Otitis media cases fall in wake of new pneumococcal vax
Otitis media episodes and the insertion of pressure equalisation tubes, or grommets, have dropped since the introduction of the 13-valent pneumococcal conjugate vaccine (PCV13), researchers report.
Introduction of the seven-valent pneumococcal conjugate vaccine (PCV7) into the US infant vaccination schedule in 2000 was associated with reductions in all-cause of otitis media and grommet insertion procedures.
Researchers from Vanderbilt University Medical Center, in Nashville, Tennessee investigated whether a further drop would follow the transition from PCV7 to PCV13 in 2010 among more than 368,000 children aged under two.

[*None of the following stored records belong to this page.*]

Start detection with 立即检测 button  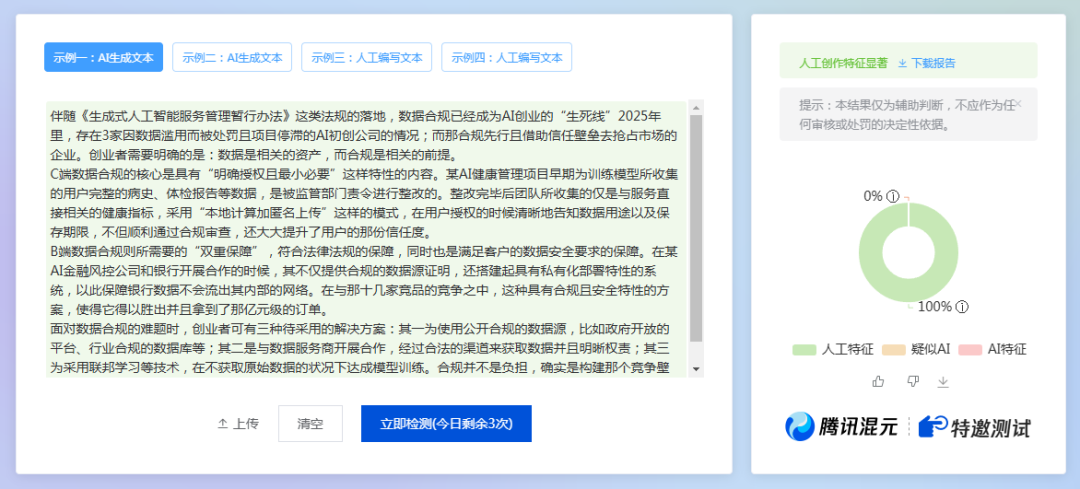(x=446, y=423)
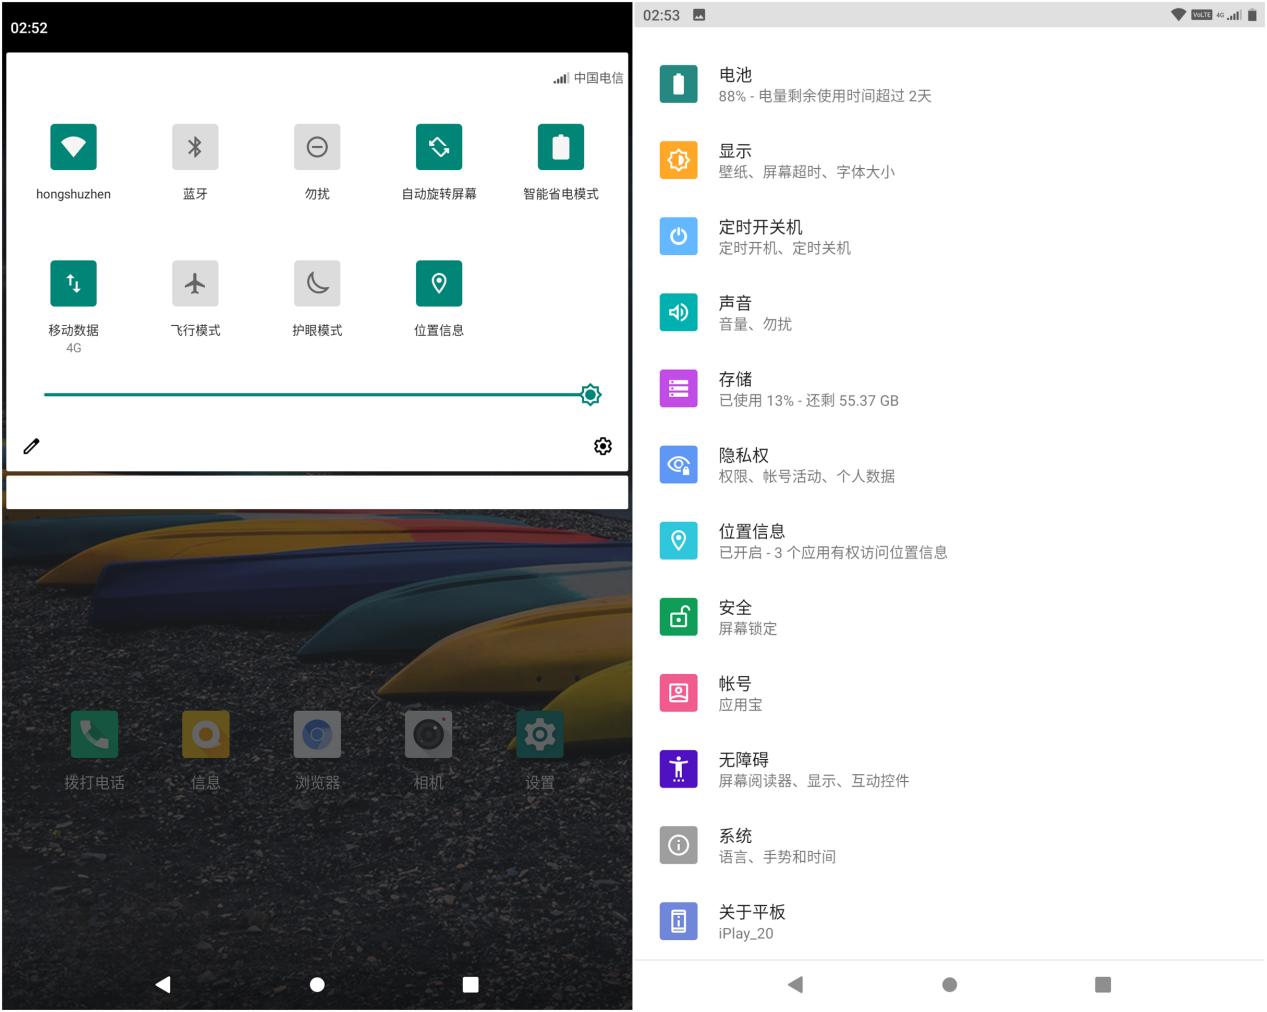Launch the 拨打电话 phone dialer
The width and height of the screenshot is (1267, 1012).
pyautogui.click(x=95, y=735)
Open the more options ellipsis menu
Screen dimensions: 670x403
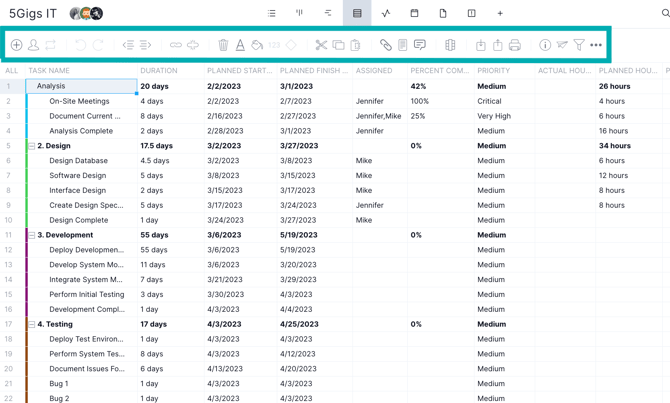point(596,45)
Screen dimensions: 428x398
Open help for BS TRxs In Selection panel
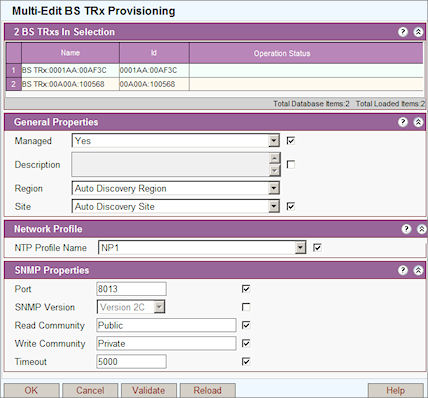click(x=403, y=32)
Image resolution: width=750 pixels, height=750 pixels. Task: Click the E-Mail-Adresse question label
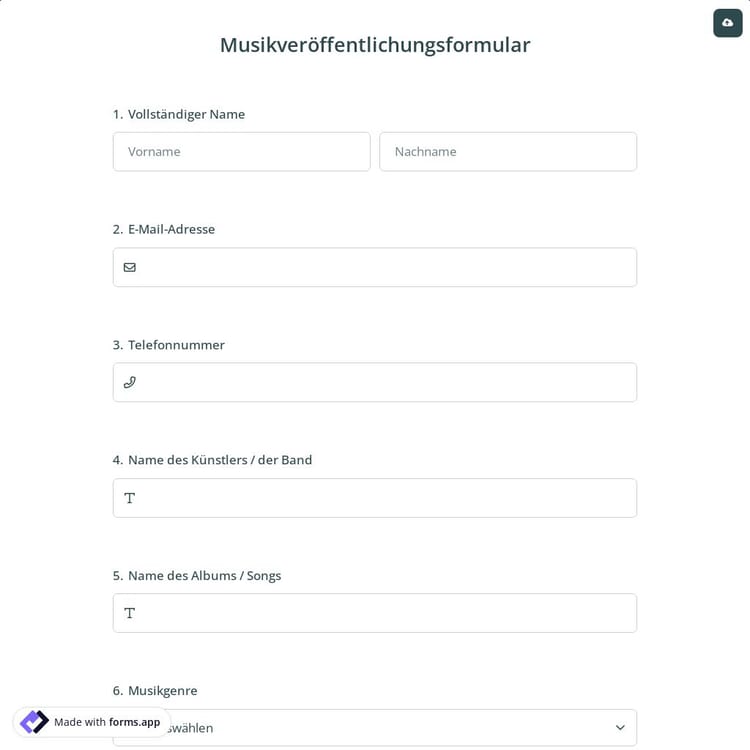point(171,229)
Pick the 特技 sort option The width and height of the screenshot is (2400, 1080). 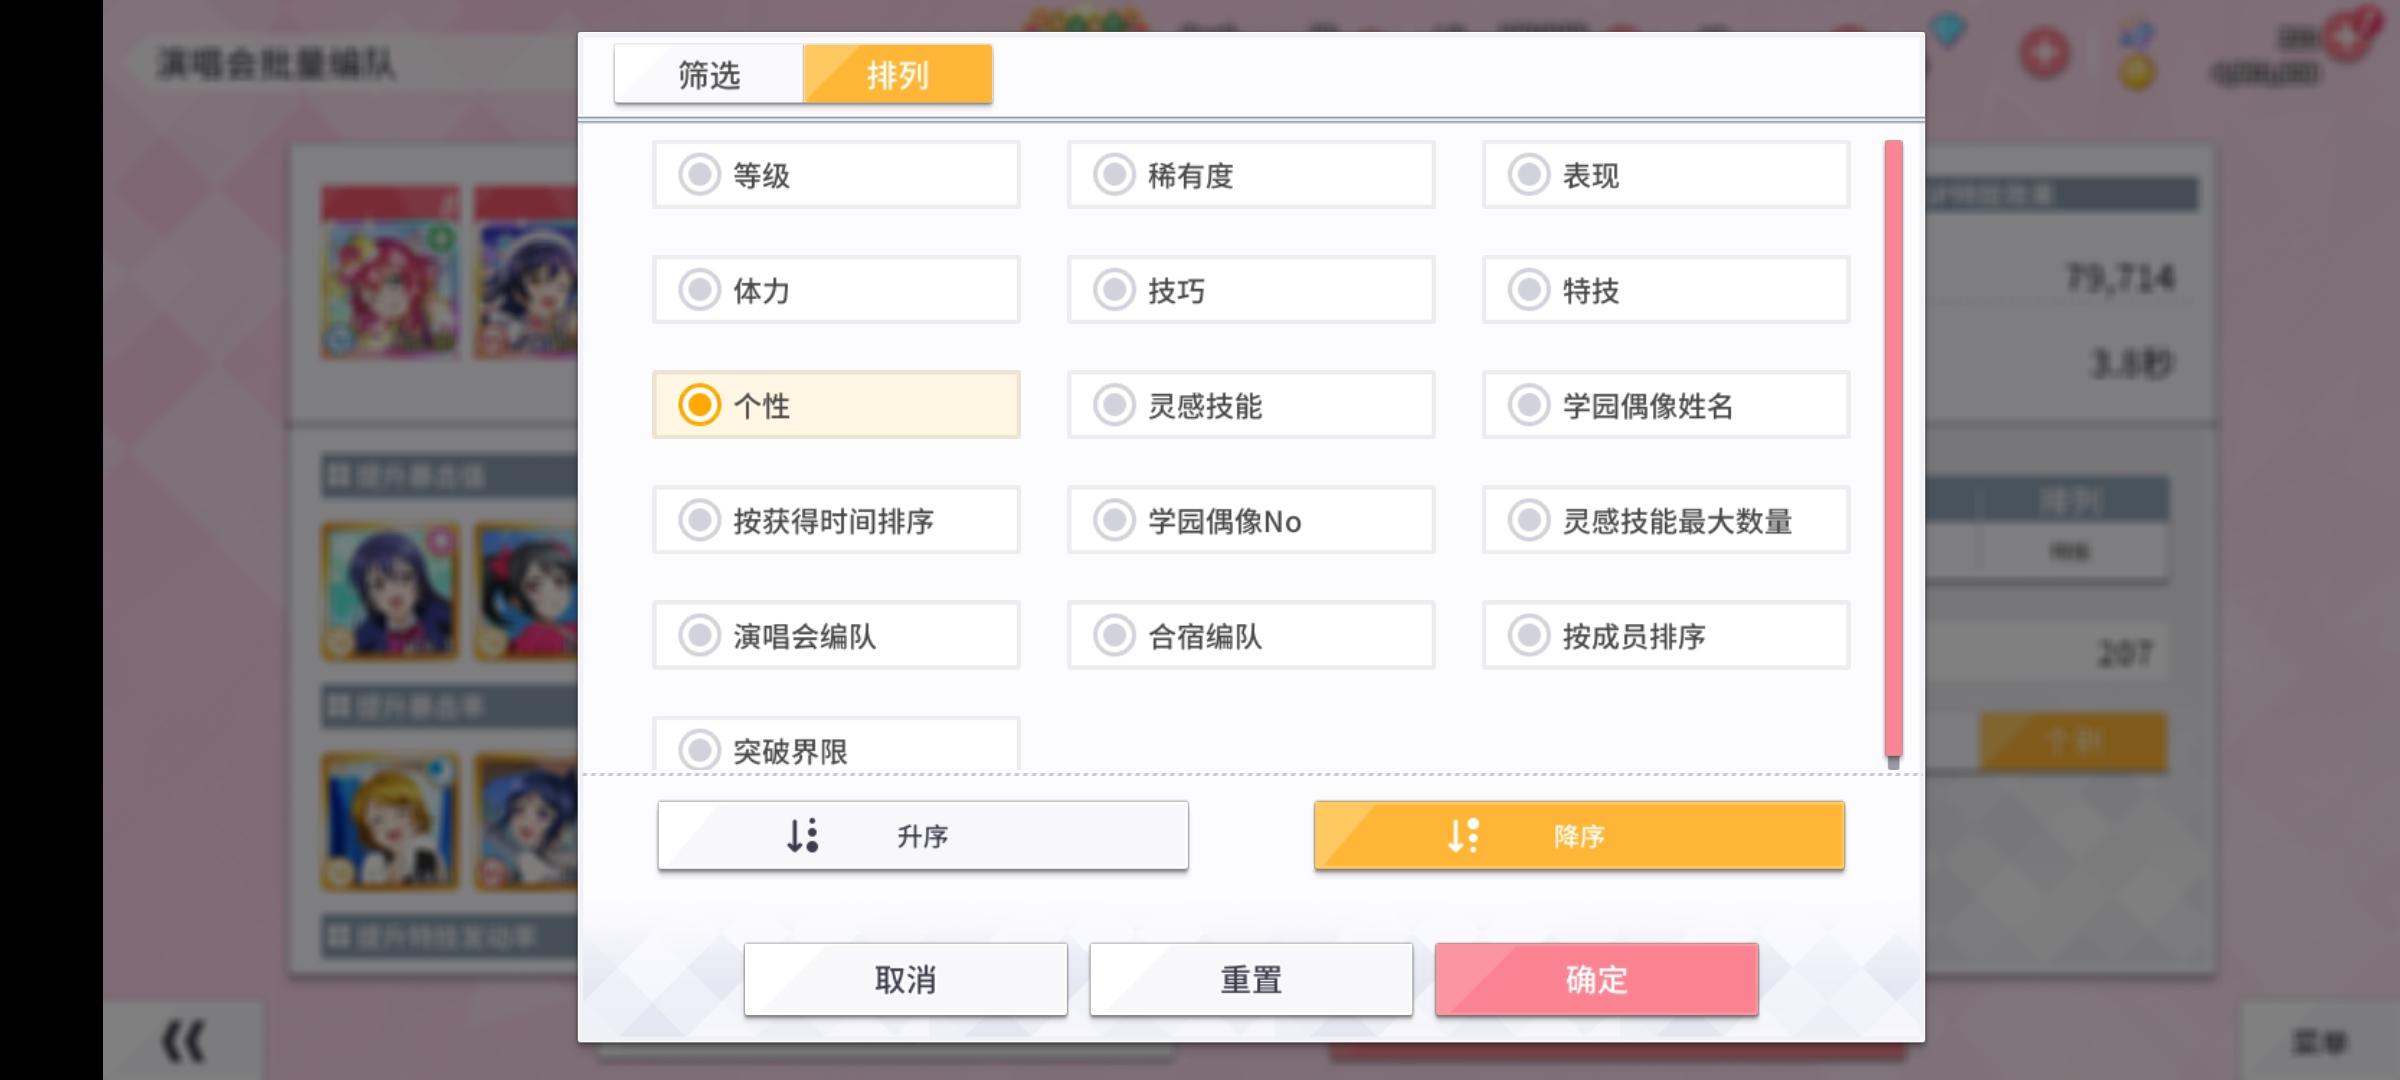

After adjustment for other factors, the risk of otitis media was 8% lower in the most recent PCV13 birth cohort (2013-2014) than in the last PCV7 birth cohort (2009-2010).
The risk of grommet insertion procedures was 24% lower in 2013-2014 than in 2009-2010.
Universal pneumococcal vaccination for infants and young children was introduced in Australia in 2005 using the PCV7 vaccine, with the PCV13 introduced to the National Immunisation Program for children from 2011.
"Vaccination with PCV13 is an effective and important strategy for the prevention of otitis media among young children," lead researcher Dr Andrew Wiese concluded.
"This study adds to the existing knowledge that PCV13 is also effective in the prevention of childhood invasive pneumococcal diseases and pneumonia hospitalisations."
Disclaimer: Sanofi-Pasteur supported the study, employed one of Dr Wiese's coauthors and had various relationships with another.
More information: Clinical Infectious Diseases 2019.